Google DeepMind is giving three NHS trusts free access to a patient monitoring app known as Streams, which delivers push alerts to doctors and clinicians when their patients’ conditions suddenly deteriorate.
Imperial College Healthcare NHS Trust confirmed on Thursday that DeepMind — a London-based artificial intelligence startup acquired by Google in 2014 for £400 million — is letting it use Streams for free.
Royal Free London NHS Foundation Trust and Taunton and Somerset NHS Foundation Trust have also been given free access to the app, raising questions about whether DeepMind is offering the app for free in order to get access to valuable patient records.
The financial details of DeepMind’s partnerships with the NHS have been a closely guarded secret for over a year. But the Royal Free disclosed the details last week following a freedom of information request from Business Insider. Imperial and Taunton and Somerset followed suit, saying they were on the same deal as Royal Free.
All three trusts have been given free access to Streams, unless DeepMind ends up providing them with over £15,000 in “support” in any given month. Support is likely to come in the form of cloud hosting and DeepMind staff costs.

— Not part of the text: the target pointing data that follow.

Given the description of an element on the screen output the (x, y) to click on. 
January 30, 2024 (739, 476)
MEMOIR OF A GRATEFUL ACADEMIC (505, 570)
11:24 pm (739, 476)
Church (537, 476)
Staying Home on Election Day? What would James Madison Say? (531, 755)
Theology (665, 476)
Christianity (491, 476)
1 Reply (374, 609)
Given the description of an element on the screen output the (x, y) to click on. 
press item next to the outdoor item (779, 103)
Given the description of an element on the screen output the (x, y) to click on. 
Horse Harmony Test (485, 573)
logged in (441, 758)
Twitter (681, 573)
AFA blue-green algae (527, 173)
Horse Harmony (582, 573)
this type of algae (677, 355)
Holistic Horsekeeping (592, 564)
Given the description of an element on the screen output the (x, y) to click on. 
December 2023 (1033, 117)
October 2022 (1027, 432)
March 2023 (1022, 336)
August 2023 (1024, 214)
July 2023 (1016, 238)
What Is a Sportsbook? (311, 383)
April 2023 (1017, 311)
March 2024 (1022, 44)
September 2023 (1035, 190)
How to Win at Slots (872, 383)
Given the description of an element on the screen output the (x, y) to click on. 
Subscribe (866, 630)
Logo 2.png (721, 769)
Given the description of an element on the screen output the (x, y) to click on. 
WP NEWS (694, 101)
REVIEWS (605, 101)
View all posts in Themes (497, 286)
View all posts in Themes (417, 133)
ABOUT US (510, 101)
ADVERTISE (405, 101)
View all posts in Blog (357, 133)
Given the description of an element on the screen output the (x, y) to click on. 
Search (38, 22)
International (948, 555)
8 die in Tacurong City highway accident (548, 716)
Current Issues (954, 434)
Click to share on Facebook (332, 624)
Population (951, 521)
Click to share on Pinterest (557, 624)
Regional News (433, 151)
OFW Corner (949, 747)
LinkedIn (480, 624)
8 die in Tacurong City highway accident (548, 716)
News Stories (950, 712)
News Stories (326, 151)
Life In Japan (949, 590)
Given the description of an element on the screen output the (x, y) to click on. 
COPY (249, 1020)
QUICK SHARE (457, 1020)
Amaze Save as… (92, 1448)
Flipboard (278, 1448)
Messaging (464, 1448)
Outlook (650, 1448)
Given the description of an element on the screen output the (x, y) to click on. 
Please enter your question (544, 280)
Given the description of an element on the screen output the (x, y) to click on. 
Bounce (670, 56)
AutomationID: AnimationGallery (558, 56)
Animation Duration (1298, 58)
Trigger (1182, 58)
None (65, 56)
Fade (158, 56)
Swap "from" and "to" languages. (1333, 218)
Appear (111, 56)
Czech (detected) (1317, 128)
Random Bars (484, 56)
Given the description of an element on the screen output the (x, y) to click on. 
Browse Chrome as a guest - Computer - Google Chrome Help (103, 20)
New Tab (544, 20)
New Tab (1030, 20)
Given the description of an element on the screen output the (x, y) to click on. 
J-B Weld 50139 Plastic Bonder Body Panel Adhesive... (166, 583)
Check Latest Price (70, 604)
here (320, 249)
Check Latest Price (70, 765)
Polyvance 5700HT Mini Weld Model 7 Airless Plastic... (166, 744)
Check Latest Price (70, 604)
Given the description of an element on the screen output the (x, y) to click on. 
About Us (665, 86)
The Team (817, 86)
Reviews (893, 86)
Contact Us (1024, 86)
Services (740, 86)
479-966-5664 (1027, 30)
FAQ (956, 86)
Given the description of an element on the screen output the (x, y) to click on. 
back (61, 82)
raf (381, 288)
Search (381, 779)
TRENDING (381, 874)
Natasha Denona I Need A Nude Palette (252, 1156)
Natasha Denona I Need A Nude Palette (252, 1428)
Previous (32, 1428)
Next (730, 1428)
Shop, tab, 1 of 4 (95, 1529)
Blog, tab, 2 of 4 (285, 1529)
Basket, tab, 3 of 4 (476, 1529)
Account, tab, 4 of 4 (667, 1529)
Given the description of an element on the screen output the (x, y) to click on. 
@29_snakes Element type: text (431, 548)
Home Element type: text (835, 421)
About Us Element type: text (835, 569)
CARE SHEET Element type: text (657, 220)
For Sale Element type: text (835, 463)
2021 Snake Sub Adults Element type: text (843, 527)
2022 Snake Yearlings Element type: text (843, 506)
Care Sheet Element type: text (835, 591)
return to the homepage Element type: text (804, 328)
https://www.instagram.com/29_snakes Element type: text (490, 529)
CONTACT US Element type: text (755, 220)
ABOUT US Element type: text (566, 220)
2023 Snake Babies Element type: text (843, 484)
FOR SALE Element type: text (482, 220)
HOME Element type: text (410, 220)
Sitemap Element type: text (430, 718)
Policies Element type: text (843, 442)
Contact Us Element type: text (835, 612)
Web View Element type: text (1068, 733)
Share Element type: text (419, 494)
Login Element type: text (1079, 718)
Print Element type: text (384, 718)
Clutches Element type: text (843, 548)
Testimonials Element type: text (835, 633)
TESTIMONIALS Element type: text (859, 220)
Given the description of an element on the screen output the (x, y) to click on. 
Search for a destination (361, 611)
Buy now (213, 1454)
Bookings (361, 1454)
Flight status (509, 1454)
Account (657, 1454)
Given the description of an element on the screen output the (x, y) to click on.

DeepMind has made it clear that it plans to start charging the NHS higher fees after for Streams after it has proven the benefits of the app.
Dr Julia Powles, a legal academic who has co-authored published research on DeepMind’s work with the NHS told Business Insider that we shouldn’t allow “a private company patroned by Google to build networks of knowledge about health and disease in a way that will end up with long-term costs.”
DeepMind is working with a number of other NHS hospitals on different projects that don’t involve Streams. They include an eyecare project with Moorfields and a cancer detection project with University College London Hospital.
The commercial values of these deals have not been disclosed.